Os crimes atribuídos incluem liderança de organização criminosa armada, tentativa de abolição violenta do Estado Democrático de Direito, golpe de Estado, dano qualificado e deterioração de patrimônio tombado.

Papel dos militares na trama

Walter Braga Netto, general do Exército e ex-candidato a vice-presidente na chapa de Bolsonaro em 2022, teria participado de reuniões estratégicas para articular medidas contra o resultado eleitoral, apoiado juridicamente a tese de intervenção militar e sustentado politicamente a narrativa de ruptura institucional. Os crimes atribuídos são os mesmos de Bolsonaro. Braga Netto é o único réu do Núcleo que está preso.

Augusto Heleno, ex-ministro do Gabinete de Segurança Institucional, é descrito como articulador intelectual que reforçou publicamente o discurso de desconfiança em relação às urnas eletrônicas, tentou envolver militares utilizando sua posição de prestígio e deu sustentação ideológica ao núcleo político-militar formado em torno do ex-presidente.

Paulo Sérgio Nogueira, ex-ministro da Defesa, é acusado de usar a pasta para respaldar narrativas golpistas, produzindo relatórios técnicos que questionavam o sistema de votação, pressionando o Tribunal Superior Eleitoral (TSE) por meio de ofícios oficiais, legitimando as suspeitas de fraude e alimentando a desinformação.

Almir Garnier, ex-comandante da Marinha, é apontado pela PGR como único comandante das Forças Armadas que teria aderido ao plano golpista, colocando a tropa a disposição em caso de possível golpe. A adesão do militar teria ocorrido em reunião realizada em 07/12/2022.

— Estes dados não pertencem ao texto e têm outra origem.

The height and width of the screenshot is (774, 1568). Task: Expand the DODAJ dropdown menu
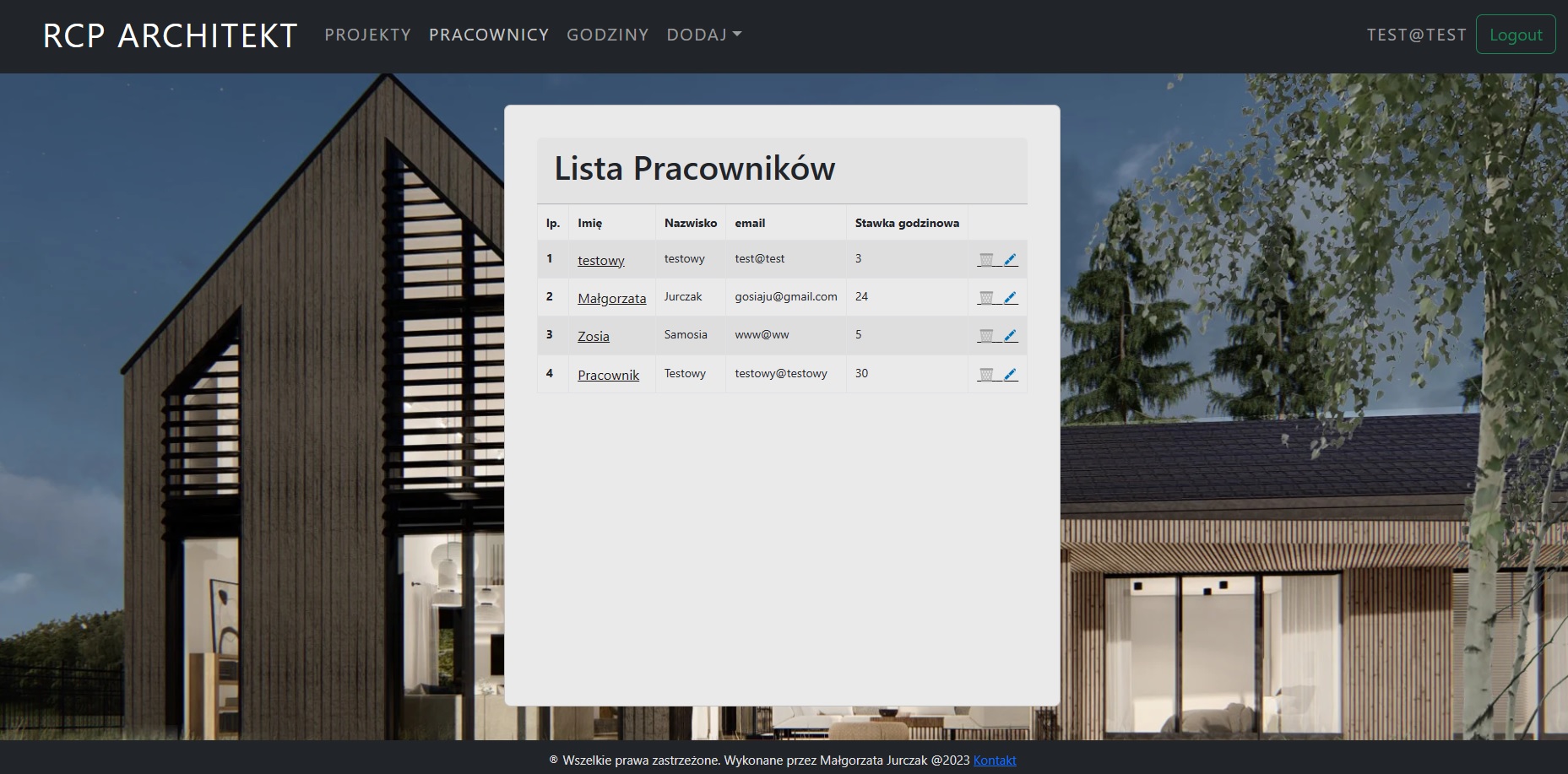click(703, 35)
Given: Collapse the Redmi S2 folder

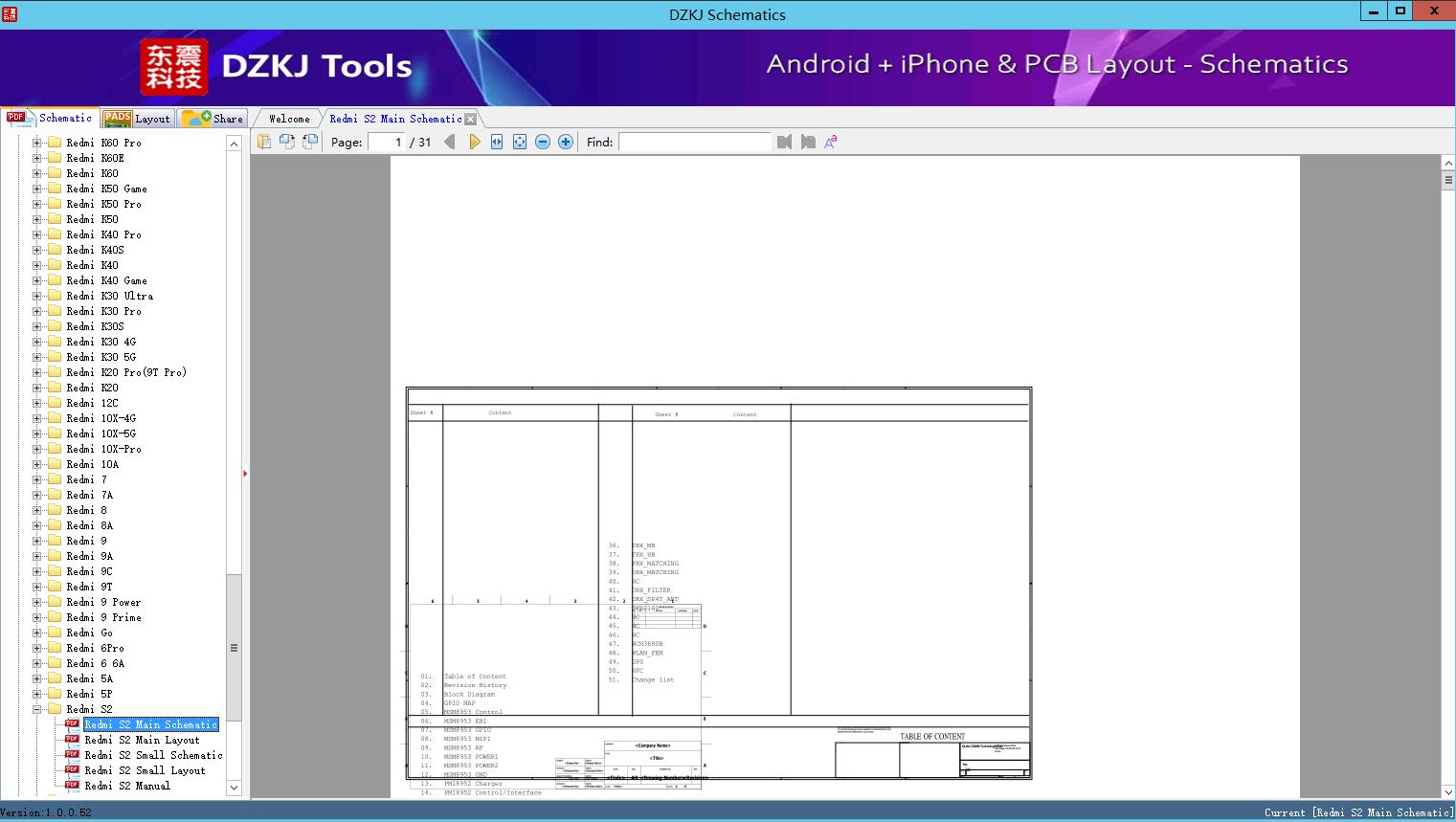Looking at the screenshot, I should (x=36, y=709).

Envolvimento de ministros civis

Anderson Torres, ex-ministro da Justiça, é acusado por dois eixos: omissão deliberada ao deixar de adotar medidas de segurança no Distrito Federal que poderiam evitar a invasão das sedes dos Três Poderes em 8 de janeiro, e posse da “minuta do golpe”, documento apreendido em sua residência que previa intervenção militar para alterar o resultado das eleições.

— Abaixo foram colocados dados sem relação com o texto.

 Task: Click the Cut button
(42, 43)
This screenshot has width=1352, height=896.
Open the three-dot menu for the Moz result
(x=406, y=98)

Alexandre Ramagem, ex-diretor da Abin, teria colocado a agência a serviço do plano, utilizando relatórios para reforçar a tese de fraude eleitoral, fornecendo informações e instrumentos de monitoramento em benefício do grupo político e contribuindo para dar suporte técnico e institucional à narrativa de insegurança das urnas.

Papel operacional de Mauro Cid

Mauro Cid, ex-ajudante de ordens e delator na investigação, é descrito como peça operacional que auxiliou na redação e circulação de minutas de decretos prevendo intervenção militar, guardava documentos relacionados ao plano golpista e transmitia mensagens entre Bolsonaro e outros membros do grupo, funcionando como elo entre os núcleos político e militar. Ele fechou acordo de delação premiada.

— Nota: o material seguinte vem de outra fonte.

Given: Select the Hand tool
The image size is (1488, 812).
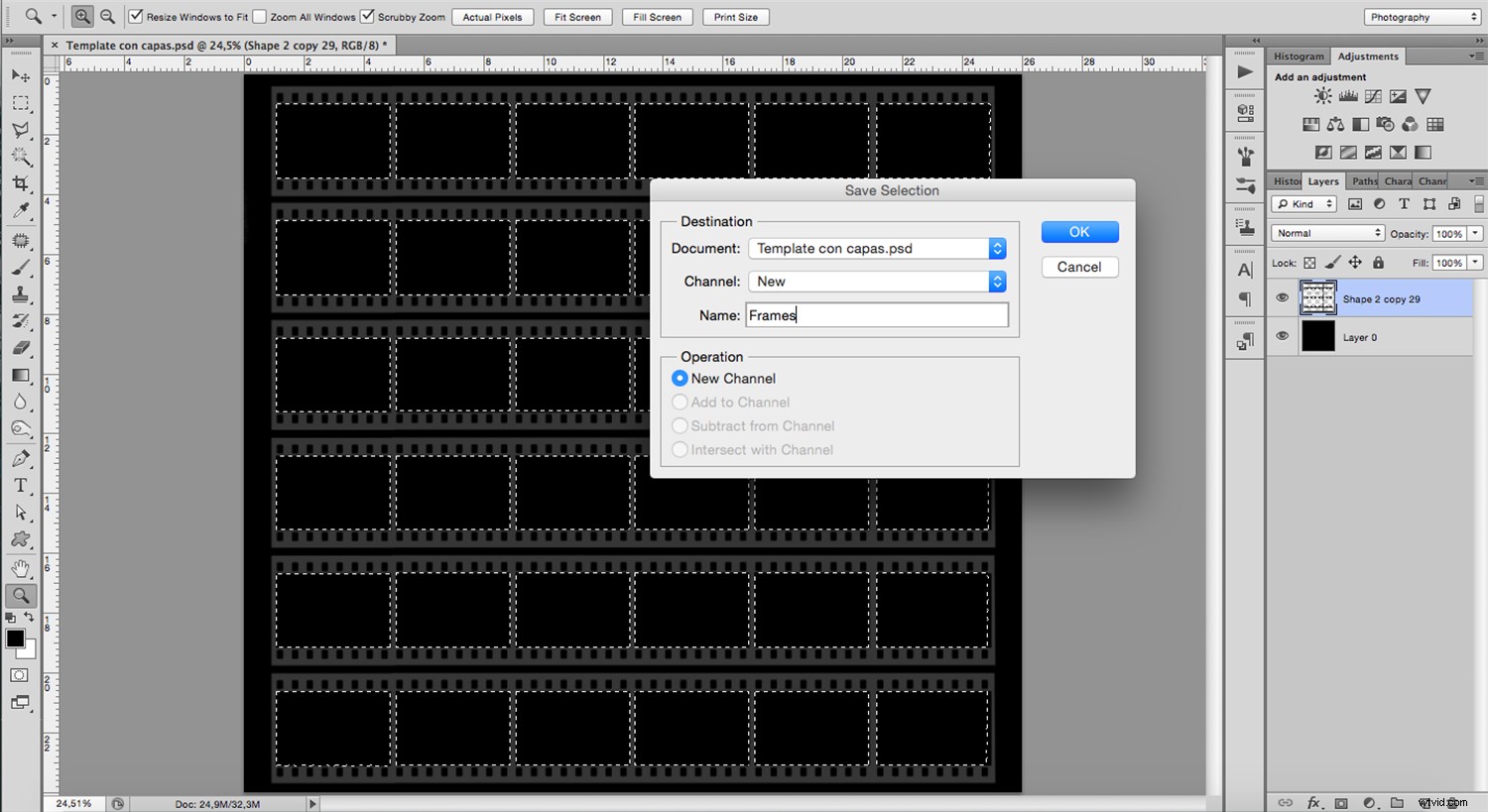Looking at the screenshot, I should (x=20, y=568).
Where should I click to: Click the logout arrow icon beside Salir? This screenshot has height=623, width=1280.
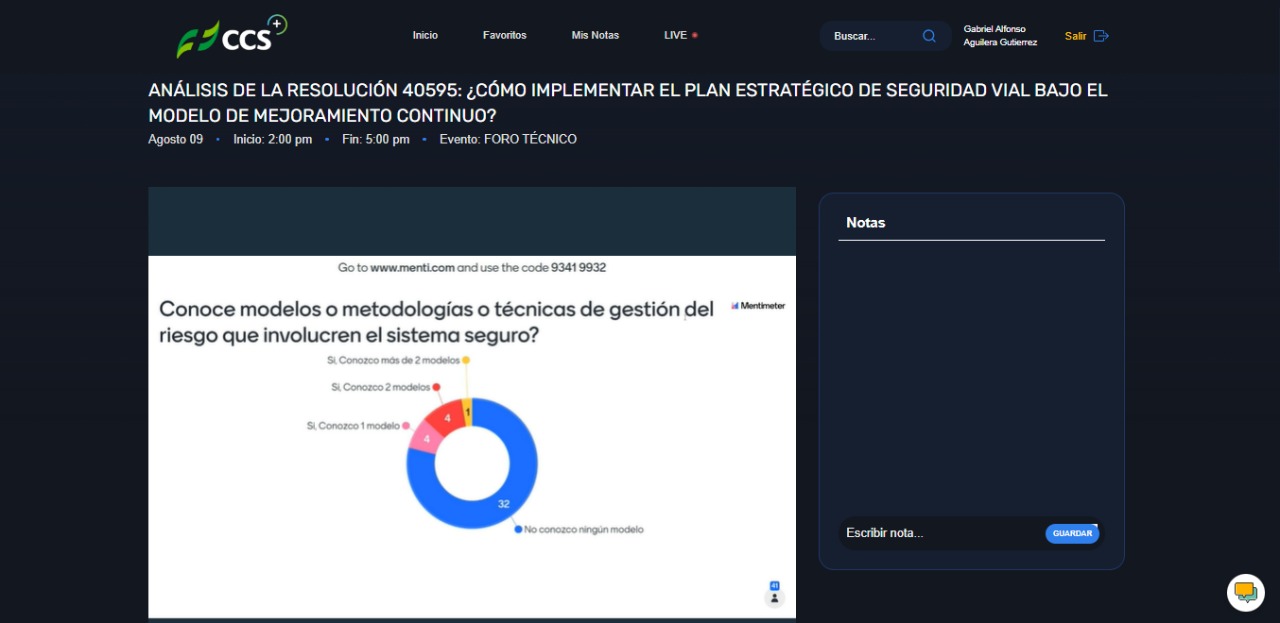[1101, 36]
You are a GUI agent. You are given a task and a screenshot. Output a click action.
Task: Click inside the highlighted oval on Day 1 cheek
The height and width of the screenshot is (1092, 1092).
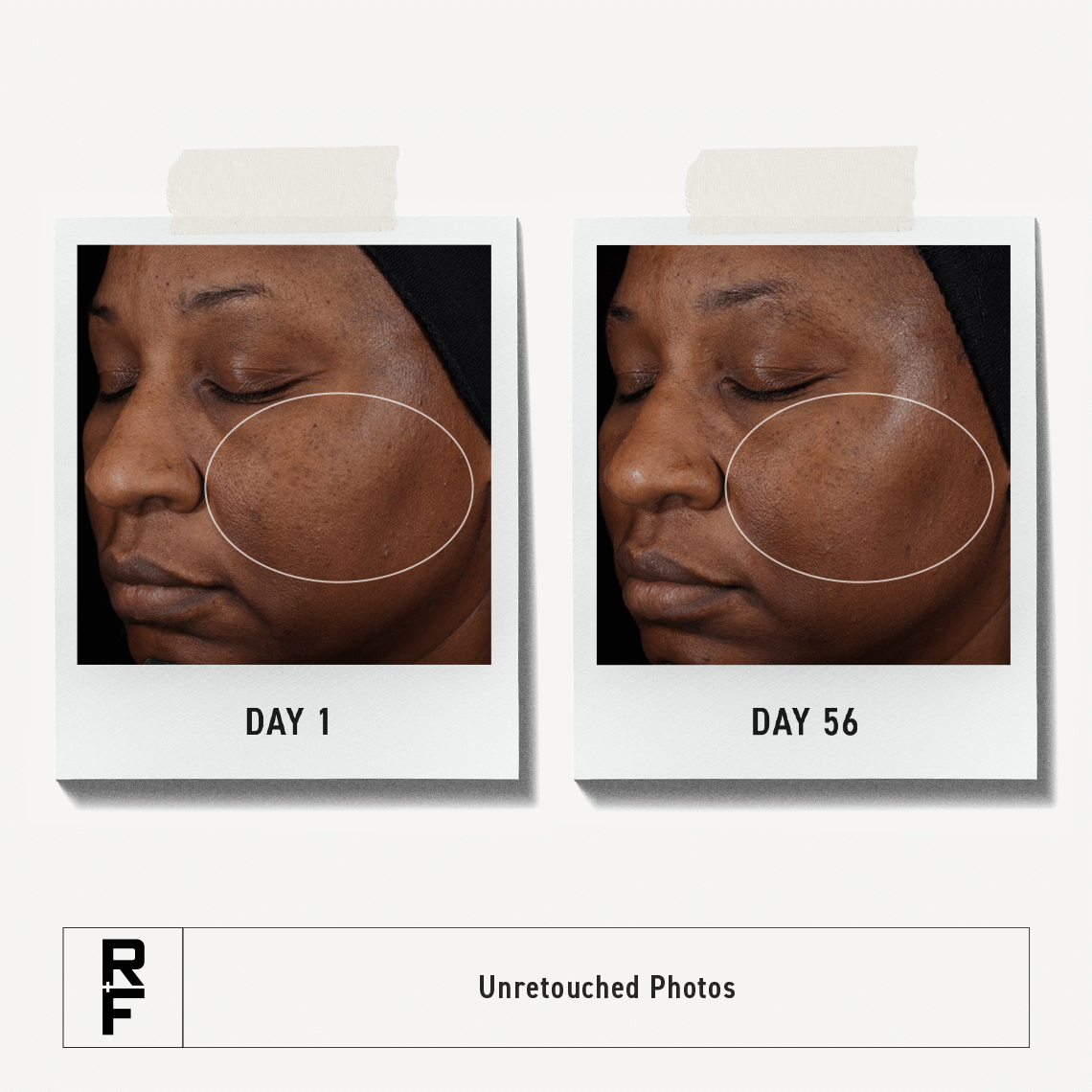tap(340, 487)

As defesas questionam a credibilidade da delação de Cid, alegam dificuldade de acesso às provas e cerceamento de defesa, além de adotarem estratégias para reduzir eventual pena em caso de condenação.

Sessões anteriores e próximos passos

A Primeira Turma realizou duas sessões preliminares em 2 e 3 de setembro, quando Alexandre de Moraes apresentou relatório resumindo as etapas da ação penal, principais momentos, provas reunidas e sucessão de atos. A PGR se manifestou pela condenação do grupo, listando provas da investigação e defendendo punição para evitar repetição de tentativas de golpe.

Na sequência, as defesas apresentaram argumentos pedindo absolvição e questionando aspectos processuais.